_Data to examine_.
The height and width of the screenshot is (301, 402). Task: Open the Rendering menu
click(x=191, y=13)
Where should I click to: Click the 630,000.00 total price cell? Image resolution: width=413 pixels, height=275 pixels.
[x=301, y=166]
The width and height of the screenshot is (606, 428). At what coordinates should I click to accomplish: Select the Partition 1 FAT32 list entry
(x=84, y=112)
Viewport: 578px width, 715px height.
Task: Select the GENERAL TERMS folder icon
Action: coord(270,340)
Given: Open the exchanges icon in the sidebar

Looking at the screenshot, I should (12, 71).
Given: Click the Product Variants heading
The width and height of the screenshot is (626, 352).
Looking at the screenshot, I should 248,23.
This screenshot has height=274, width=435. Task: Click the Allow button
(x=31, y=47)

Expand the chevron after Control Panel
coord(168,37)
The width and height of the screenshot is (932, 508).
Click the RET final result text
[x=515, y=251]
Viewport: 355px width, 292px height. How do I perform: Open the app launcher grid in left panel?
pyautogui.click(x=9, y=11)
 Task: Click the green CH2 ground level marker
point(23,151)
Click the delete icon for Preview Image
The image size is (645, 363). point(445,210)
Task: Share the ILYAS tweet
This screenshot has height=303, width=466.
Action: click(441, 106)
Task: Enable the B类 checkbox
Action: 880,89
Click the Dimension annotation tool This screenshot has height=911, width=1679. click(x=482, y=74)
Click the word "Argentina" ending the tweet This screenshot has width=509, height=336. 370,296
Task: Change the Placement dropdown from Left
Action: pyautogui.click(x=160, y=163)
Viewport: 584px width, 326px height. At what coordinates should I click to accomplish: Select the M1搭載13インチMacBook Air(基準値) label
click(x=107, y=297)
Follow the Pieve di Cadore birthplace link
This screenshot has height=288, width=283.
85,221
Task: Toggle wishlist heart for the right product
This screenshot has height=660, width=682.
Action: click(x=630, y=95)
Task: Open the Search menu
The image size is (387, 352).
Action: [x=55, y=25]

_What you will do_. Please return the material above exactly as written.

_Problem solution_.
The height and width of the screenshot is (301, 402). Task: Open the Rendering menu
click(x=191, y=13)
Where should I click to: Click the 630,000.00 total price cell? Image resolution: width=413 pixels, height=275 pixels.
[x=301, y=166]
The width and height of the screenshot is (606, 428). At what coordinates should I click to accomplish: Select the Partition 1 FAT32 list entry
(x=84, y=112)
Viewport: 578px width, 715px height.
Task: Select the GENERAL TERMS folder icon
Action: coord(270,340)
Given: Open the exchanges icon in the sidebar

Looking at the screenshot, I should (12, 71).
Given: Click the Product Variants heading
The width and height of the screenshot is (626, 352).
Looking at the screenshot, I should 248,23.
This screenshot has height=274, width=435. Task: Click the Allow button
(x=31, y=47)

Expand the chevron after Control Panel
coord(168,37)
The width and height of the screenshot is (932, 508).
Click the RET final result text
[x=515, y=251]
Viewport: 355px width, 292px height. How do I perform: Open the app launcher grid in left panel?
pyautogui.click(x=9, y=11)
 Task: Click the green CH2 ground level marker
point(23,151)
Click the delete icon for Preview Image
The image size is (645, 363). point(445,210)
Task: Share the ILYAS tweet
This screenshot has height=303, width=466.
Action: click(441, 106)
Task: Enable the B类 checkbox
Action: 880,89
Click the Dimension annotation tool This screenshot has height=911, width=1679. click(x=482, y=74)
Click the word "Argentina" ending the tweet This screenshot has width=509, height=336. 370,296
Task: Change the Placement dropdown from Left
Action: pyautogui.click(x=160, y=163)
Viewport: 584px width, 326px height. At what coordinates should I click to accomplish: Select the M1搭載13インチMacBook Air(基準値) label
click(x=107, y=297)
Follow the Pieve di Cadore birthplace link
This screenshot has height=288, width=283.
85,221
Task: Toggle wishlist heart for the right product
This screenshot has height=660, width=682.
Action: click(x=630, y=95)
Task: Open the Search menu
The image size is (387, 352).
Action: [x=55, y=25]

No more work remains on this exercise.